An betroffene Familien, die einen Therapieplatz suchen, appelliert er, nicht aufzugeben. „Meine Sorge ist, dass viele nun denken, sie probieren es erst gar nicht mehr bei einer Praxis mit Kassenzulassung.“ Gerade jetzt sei es aber entscheidend, „überall anzuklopfen, den Bedarf deutlich zu machen und das auch zu dokumentieren.“ Wer mehrmals abgewiesen werde, habe auf diesem Weg auch die Möglichkeit, über eine Privatpraxis einen Therapieplatz mit Kostenerstattung zu erhalten. „Ich halte es für sehr wichtig, sich damit an die Kassen zu wenden. Sonst bekommen sie den großen Bedarf vermutlich gar nicht mit.“

Psychotherapeuten unter großem Druck

Ebenfalls mit Sorge auf den Beschluss blickt die psychologische Psychotherapeutin Kristina Fisser. „Dass uns das individuell trifft, ist das Eine. Vielmehr befürchte ich, dass sich strukturell etwas verändert.“ Fisser arbeitet in einer Praxisgemeinschaft in der Luitpoldstraße und behandelt Erwachsene. „Die Kürzungen könnten dazu führen, dass Psychotherapeuten vermehrt Privatpatienten aufnehmen – obwohl sie das eigentlich nicht möchten. Doch auch wir spüren die Inflation und stehen unter hohem Druck, weil die Kosten stark gestiegen sind.“

Besonders problematisch sei die Entwicklung auch für die Aus- und Weiterbildung junger Kollegen. „Keiner von uns macht den Beruf, um reich zu werden. Aber wenn die Wertschätzung fehlt, stellt sich die Frage, ob überhaupt noch jemand im niedergelassenen Bereich arbeiten möchte.“

Kurzfristig könnten dadurch noch längere Wartezeiten entstehen, langfristig drohen große Versorgungsprobleme durch fehlenden Nachwuchs. „Ist die ambulante Versorgung nicht gesichert, müssen deutlich mehr Patienten stationär aufgenommen werden – und diese Aufenthalte sind erheblich teurer.“

Psychische Erkrankungen nehmen zu

Aus der klinischen Perspektive blickt Prof. Dr. Rainer Rupprecht, Ärztlicher Direktor der Klinik für Psychiatrie am Medbo Bezirksklinikum Regensburg und Lehrstuhlinhaber für Psychiatrie und Psychotherapie der Universität Regensburg, auf den Beschluss. Als Vorstandsmitglied der Deutschen Gesellschaft für Psychiatrie und Psychotherapie hat er die Debatte intensiv mitverfolgt. „Es ist verständlich, dass die ambulanten Kollegen alles andere als erfreut sind“, sagt er. Einschnitte aufgrund der Finanzierungsschwierigkeiten der Kassen beträfen jedoch die gesamte Medizin.
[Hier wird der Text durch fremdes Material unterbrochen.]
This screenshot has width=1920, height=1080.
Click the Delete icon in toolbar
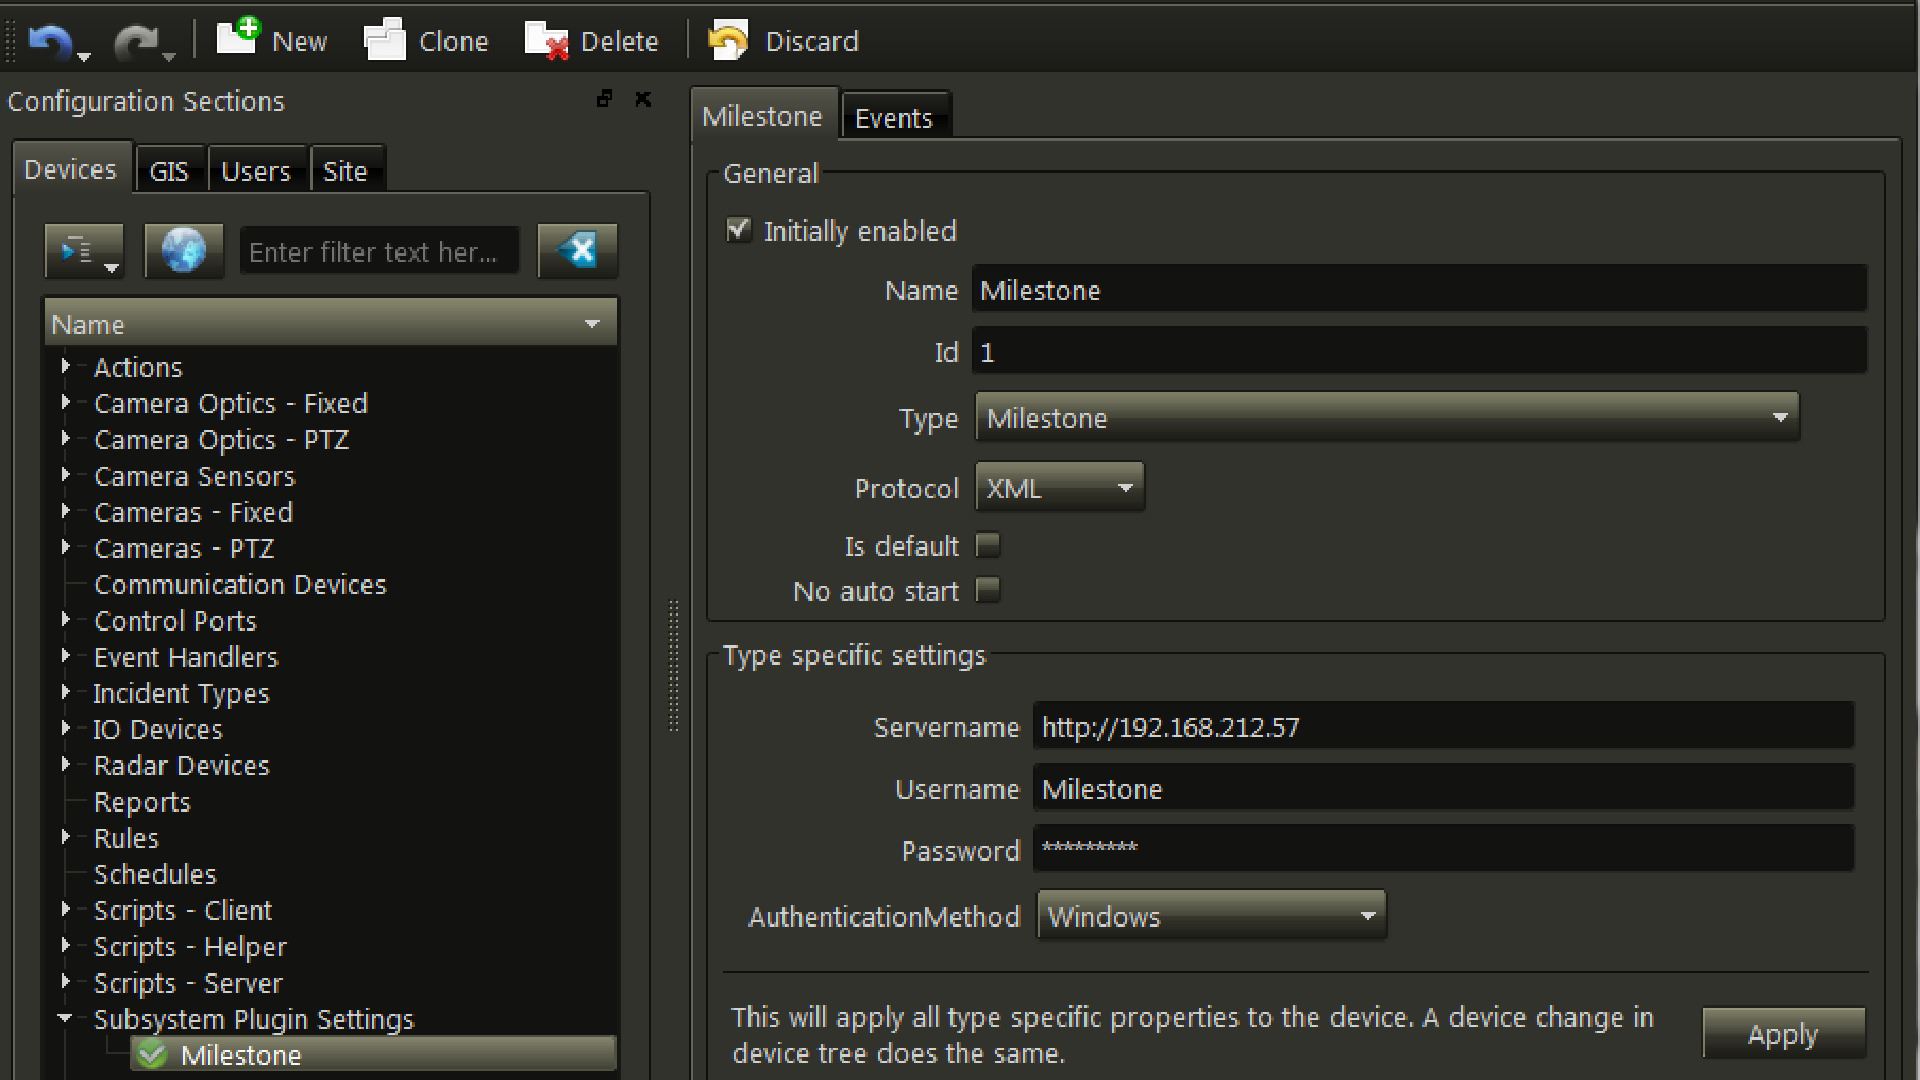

Gleichzeitig widerspreche der Beschluss dem Grundsatz, Patienten möglichst ambulant statt stationär zu behandeln und setze damit auch die stationäre Versorgung unter Druck. „Die Zahl psychischer Erkrankungen nimmt zu. Man kann hier von Volkskrankheiten sprechen“, sagt Rupprecht. Längere Wartezeiten verschärfen die Probleme. „Damit entsteht indirekt auch ein volkswirtschaftliches Risiko. Werden Erkrankungen nicht frühzeitig behandelt, kommt es vermehrt zu längeren Arbeitsausfällen und Frühverrentungen.“

Info: Demonstration in Regensburg geplant

• Demo: Nachdem am Wochenende in München Hunderte Menschen gegen die Kürzung von Psychotherapie-Honoraren demonstriert haben, ist für Freitag ein Protest in Regensburg angekündigt. Das teilen das Aktionsbündnis Psychotherapie, das Frauenkollektiv Regensburg und das Studierendenkollektiv Regensburg auf ihren Instagram-Accounts mit.

• Ort: Die Demonstration beginnt um 16 Uhr auf dem Neupfarrplatz.